The algae became so awful, that we had to put Francis in a FEMA tank, and we're starting from scratch.

I would like to know if the Marimo got contaminated w/ the bad algae, and if that's even possible. 

I intend on sticking them in their own FEMA tank, and seeing if anything happens/grows, but if it is known that they are contaminated, I'm not putting them back in Francis' house. I just hate to waste them. 

Thank you very kindly in advance for any information you are able to offer.


----------



## Aluyasha (Sep 2, 2010)

Do you have any pictures of this algae?


----------



## Francis the Docile Dragon (Apr 20, 2016)

Aluyasha said:


> Do you have any pictures of this algae?


I'm not sure. 

It was not green. It was a red/brown colour.

I'll see if it was any photos we took when they were still in there.


----------



## Aluyasha (Sep 2, 2010)

How long was the tank up before it appeared?


----------



## Francis the Docile Dragon (Apr 20, 2016)

About 2 months, I think.

We had none until we added a plant (in addition to the marimo). Used the light significantly less after adding the plant.


----------



## Francis the Docile Dragon (Apr 20, 2016)
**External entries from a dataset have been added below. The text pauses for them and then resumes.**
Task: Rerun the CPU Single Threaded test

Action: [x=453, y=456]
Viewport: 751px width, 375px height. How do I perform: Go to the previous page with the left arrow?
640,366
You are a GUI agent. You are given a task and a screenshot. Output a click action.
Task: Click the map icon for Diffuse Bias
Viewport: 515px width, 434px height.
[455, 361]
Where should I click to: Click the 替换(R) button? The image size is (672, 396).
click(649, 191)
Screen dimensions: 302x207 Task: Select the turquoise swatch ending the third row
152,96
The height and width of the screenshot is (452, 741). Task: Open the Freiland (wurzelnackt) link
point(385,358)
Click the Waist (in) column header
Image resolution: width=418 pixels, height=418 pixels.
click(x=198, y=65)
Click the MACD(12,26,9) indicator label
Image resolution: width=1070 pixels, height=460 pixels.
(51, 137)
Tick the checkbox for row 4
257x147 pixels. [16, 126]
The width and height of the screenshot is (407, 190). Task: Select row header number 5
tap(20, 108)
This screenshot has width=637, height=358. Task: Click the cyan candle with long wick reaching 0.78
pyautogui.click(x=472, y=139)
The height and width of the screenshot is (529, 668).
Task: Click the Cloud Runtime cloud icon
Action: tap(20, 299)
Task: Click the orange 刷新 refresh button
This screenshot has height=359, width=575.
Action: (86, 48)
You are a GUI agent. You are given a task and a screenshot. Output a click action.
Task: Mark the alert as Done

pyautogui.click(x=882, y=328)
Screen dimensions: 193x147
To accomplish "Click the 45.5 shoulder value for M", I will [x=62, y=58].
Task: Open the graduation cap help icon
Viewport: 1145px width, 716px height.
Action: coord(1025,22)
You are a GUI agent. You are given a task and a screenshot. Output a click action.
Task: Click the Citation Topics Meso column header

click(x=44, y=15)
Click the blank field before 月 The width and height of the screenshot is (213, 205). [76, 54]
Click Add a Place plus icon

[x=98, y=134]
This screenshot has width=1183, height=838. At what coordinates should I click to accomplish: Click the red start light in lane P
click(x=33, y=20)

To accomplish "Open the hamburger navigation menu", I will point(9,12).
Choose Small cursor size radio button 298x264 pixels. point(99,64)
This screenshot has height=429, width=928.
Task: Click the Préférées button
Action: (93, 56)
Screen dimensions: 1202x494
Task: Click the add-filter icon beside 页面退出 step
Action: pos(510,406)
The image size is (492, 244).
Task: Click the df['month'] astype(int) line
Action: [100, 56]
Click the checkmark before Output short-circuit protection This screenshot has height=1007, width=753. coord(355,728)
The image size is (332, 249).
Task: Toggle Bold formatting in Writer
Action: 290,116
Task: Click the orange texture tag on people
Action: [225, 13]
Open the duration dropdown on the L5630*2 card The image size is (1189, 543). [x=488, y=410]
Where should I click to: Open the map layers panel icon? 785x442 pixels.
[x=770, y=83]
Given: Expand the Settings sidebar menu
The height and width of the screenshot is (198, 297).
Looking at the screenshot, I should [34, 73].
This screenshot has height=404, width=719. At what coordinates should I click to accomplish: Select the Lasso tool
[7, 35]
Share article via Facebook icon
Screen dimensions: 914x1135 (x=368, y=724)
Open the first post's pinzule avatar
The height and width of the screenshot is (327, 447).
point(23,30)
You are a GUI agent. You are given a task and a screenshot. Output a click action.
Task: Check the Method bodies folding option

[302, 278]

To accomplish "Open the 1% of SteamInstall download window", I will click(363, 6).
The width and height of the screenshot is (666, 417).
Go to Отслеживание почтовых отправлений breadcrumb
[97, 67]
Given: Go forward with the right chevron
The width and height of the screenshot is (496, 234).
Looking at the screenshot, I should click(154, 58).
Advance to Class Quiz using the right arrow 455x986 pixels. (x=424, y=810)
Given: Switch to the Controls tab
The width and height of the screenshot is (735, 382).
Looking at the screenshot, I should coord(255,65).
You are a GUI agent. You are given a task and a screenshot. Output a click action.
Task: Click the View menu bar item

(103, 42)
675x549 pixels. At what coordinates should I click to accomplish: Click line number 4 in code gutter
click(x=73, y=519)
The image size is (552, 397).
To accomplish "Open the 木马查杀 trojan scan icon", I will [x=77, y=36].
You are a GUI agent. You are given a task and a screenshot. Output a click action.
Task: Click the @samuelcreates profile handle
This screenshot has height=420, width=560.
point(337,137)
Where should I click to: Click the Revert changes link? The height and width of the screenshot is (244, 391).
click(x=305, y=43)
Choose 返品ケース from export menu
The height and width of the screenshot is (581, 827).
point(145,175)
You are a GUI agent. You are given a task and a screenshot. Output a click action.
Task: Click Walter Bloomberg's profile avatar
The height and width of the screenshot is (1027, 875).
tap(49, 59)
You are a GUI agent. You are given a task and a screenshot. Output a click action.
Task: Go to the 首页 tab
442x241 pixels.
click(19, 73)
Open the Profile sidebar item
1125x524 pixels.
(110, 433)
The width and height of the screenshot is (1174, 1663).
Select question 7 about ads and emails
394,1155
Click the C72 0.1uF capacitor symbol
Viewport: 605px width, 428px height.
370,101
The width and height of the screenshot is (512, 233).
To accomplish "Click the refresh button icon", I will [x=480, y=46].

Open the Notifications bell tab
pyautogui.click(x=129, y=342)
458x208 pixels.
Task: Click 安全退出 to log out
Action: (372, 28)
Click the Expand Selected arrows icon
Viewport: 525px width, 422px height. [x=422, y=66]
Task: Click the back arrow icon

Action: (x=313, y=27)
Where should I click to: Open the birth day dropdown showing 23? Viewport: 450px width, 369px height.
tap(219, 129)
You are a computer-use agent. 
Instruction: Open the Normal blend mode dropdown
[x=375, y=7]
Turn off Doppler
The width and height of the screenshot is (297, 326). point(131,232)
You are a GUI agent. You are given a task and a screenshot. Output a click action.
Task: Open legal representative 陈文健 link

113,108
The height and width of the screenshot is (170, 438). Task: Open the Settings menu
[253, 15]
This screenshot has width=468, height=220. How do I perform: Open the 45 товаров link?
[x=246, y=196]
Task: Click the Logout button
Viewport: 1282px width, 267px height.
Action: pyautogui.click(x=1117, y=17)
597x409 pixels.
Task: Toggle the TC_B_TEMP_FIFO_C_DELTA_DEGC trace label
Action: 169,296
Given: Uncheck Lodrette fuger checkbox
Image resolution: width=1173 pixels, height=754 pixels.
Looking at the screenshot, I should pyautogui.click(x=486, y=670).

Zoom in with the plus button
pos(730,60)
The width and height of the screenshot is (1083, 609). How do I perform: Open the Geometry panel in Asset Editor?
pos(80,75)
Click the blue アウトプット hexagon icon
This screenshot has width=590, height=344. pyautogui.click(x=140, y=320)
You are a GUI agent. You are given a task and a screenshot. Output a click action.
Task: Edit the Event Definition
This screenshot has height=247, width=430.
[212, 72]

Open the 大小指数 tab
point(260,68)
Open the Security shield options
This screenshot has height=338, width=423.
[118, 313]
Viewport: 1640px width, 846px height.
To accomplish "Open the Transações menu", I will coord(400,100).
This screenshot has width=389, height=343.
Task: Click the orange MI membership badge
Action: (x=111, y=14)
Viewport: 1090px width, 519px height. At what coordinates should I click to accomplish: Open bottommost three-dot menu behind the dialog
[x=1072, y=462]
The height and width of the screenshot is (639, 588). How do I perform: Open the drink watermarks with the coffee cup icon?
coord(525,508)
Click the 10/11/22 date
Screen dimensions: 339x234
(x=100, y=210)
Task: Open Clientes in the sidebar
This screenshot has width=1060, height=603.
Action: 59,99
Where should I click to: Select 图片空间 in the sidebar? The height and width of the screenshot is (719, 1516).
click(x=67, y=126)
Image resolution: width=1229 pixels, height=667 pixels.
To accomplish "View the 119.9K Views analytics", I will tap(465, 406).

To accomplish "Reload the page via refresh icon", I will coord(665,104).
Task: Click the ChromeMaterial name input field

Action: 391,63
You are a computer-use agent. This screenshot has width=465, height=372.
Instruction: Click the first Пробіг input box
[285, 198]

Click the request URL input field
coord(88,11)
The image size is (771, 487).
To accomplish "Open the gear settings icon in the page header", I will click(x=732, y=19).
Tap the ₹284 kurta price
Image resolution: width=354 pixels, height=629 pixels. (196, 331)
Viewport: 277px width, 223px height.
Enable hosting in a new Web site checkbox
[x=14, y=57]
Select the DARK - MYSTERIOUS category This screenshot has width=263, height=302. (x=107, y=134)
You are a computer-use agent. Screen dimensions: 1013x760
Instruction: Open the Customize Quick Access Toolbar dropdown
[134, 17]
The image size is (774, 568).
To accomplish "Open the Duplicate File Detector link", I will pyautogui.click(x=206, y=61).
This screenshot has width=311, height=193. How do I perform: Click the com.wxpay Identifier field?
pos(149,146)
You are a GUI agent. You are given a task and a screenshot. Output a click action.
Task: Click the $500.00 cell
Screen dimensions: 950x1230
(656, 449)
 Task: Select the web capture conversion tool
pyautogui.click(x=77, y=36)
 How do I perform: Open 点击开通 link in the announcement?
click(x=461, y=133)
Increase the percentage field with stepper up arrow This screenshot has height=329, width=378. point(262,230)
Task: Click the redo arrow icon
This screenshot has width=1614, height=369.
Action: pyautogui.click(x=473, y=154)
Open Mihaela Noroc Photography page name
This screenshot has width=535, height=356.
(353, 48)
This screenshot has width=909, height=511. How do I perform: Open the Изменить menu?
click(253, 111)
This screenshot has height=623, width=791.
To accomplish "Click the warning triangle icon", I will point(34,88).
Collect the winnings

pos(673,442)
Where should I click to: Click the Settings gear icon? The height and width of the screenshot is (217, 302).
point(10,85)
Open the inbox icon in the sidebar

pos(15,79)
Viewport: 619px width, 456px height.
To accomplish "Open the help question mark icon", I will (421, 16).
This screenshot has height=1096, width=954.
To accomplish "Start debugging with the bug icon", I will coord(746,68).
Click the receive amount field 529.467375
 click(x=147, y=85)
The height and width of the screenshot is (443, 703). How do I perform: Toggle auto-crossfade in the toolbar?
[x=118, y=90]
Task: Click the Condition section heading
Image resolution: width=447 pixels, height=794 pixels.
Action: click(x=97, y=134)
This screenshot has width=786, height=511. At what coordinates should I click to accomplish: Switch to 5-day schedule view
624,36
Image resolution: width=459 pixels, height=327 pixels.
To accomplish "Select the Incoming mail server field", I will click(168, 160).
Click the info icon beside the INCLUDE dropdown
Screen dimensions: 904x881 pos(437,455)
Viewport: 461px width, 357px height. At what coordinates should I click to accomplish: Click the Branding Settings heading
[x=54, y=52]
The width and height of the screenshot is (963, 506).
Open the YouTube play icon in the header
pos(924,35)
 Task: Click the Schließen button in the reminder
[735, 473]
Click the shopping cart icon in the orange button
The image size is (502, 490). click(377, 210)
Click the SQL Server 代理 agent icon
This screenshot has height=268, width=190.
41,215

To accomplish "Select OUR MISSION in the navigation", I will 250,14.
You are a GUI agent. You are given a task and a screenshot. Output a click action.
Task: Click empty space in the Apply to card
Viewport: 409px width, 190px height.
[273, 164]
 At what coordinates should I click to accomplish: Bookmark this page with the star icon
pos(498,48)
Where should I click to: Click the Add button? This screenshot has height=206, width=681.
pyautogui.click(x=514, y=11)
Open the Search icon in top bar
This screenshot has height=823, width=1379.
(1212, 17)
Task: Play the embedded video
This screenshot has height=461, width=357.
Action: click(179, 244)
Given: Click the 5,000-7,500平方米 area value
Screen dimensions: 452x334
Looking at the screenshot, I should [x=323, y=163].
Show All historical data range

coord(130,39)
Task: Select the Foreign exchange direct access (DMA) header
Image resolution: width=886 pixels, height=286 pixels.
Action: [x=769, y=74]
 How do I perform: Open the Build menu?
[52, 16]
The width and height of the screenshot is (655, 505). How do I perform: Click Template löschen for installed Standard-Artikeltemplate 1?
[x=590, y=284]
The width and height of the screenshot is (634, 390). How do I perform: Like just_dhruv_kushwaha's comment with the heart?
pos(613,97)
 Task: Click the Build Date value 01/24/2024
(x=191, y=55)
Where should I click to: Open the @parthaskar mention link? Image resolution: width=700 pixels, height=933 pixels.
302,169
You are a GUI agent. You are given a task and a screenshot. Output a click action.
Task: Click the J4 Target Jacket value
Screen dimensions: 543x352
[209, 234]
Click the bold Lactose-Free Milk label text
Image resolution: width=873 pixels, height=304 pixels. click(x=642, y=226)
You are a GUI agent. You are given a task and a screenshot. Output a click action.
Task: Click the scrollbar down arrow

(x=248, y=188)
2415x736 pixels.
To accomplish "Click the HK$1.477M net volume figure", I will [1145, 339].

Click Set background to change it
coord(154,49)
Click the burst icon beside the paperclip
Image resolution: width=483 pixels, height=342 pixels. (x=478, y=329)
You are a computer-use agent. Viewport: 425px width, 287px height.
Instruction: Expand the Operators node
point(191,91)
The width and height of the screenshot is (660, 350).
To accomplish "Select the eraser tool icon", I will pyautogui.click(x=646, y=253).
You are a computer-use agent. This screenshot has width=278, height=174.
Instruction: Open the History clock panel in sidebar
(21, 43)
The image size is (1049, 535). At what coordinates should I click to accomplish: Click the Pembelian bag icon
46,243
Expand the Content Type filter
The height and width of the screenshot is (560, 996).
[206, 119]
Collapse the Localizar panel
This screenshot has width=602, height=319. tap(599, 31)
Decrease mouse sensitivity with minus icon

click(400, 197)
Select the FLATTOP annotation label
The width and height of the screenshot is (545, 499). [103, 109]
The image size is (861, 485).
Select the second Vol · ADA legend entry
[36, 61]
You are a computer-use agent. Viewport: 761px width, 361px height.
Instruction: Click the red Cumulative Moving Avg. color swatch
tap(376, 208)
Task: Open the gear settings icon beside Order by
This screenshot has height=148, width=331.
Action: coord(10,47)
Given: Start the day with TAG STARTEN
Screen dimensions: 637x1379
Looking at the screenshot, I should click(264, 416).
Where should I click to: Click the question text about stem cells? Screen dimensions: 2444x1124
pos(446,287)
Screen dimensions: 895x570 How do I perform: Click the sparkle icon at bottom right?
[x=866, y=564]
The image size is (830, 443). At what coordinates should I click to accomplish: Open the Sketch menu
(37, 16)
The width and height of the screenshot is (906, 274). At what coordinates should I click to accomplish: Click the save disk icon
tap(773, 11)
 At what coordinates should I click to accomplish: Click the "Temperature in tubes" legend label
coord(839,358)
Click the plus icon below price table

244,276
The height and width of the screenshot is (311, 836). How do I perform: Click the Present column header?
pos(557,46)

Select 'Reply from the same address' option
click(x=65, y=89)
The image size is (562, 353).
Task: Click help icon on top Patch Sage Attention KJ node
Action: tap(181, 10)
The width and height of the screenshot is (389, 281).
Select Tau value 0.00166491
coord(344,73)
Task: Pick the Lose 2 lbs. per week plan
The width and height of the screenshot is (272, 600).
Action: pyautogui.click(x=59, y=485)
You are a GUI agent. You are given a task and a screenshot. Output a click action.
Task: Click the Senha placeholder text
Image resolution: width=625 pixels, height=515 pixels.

This was in the beginning. The purple could not be seen in person, only showed up in photographs.

The black part is plastic, and bumpy, which made it SUPER fun. But it was on the glass, too.


----------



## Aluyasha (Sep 2, 2010)

Could be diatoms, if so they should just disappear over time. They are common with newer setup tanks.


----------



## Francis the Docile Dragon (Apr 20, 2016)

Thank you.

Do you mean leave it alone, and it goes away, or scrub it all the time and eventually it dies off? 

Honestly, it seemed like the stuff would survive nuclear war.


----------



## Aluyasha (Sep 2, 2010)

Just keep cleaning and it should eventually stop showing up.
You can also try more water changes, lights on less, and making sure your fish eats all his food.


----------



## Francis the Docile Dragon (Apr 20, 2016)

We do 50% weekly change, no food left in tank, but do have a snail. 

Reading p on the diatoms - super interesting...


----------



## Francis the Docile Dragon (Apr 20, 2016)

Yes. It seems they *can *be infected, and reinfest your tank.


----------



## Shortnsweet (Sep 16, 2015)

Where did you get the marimo moss balls from? And did you QT them when you got them or just add them in?


----------



## Francis the Docile Dragon (Apr 20, 2016)

Shortnsweet said:


> Where did you get the marimo moss balls from? And did you QT them when you got them or just add them in?


I quarantine *everything*. 

I don't suspect them as being the source. I think a different plant was. Unless they came from the bottled water we use for the tank. The moss balls were in the tank for a good while before this mess started.

I DO, however, believe that they may have REinfested the tank. 

Bought them from Aquatic Arts on Amazon. 

It's totally my fault. 

I took the risk. I shouldn't have. 

I guess if we get rid of it again, and don't but ANYthing back into the tank, that's the only way to know 100% that it's coming from the plastic bumpy backwall, which is my 2nd suspect. But that was dried out, and kept in the dark for a month, so I can't imagine the things lived through that.


----------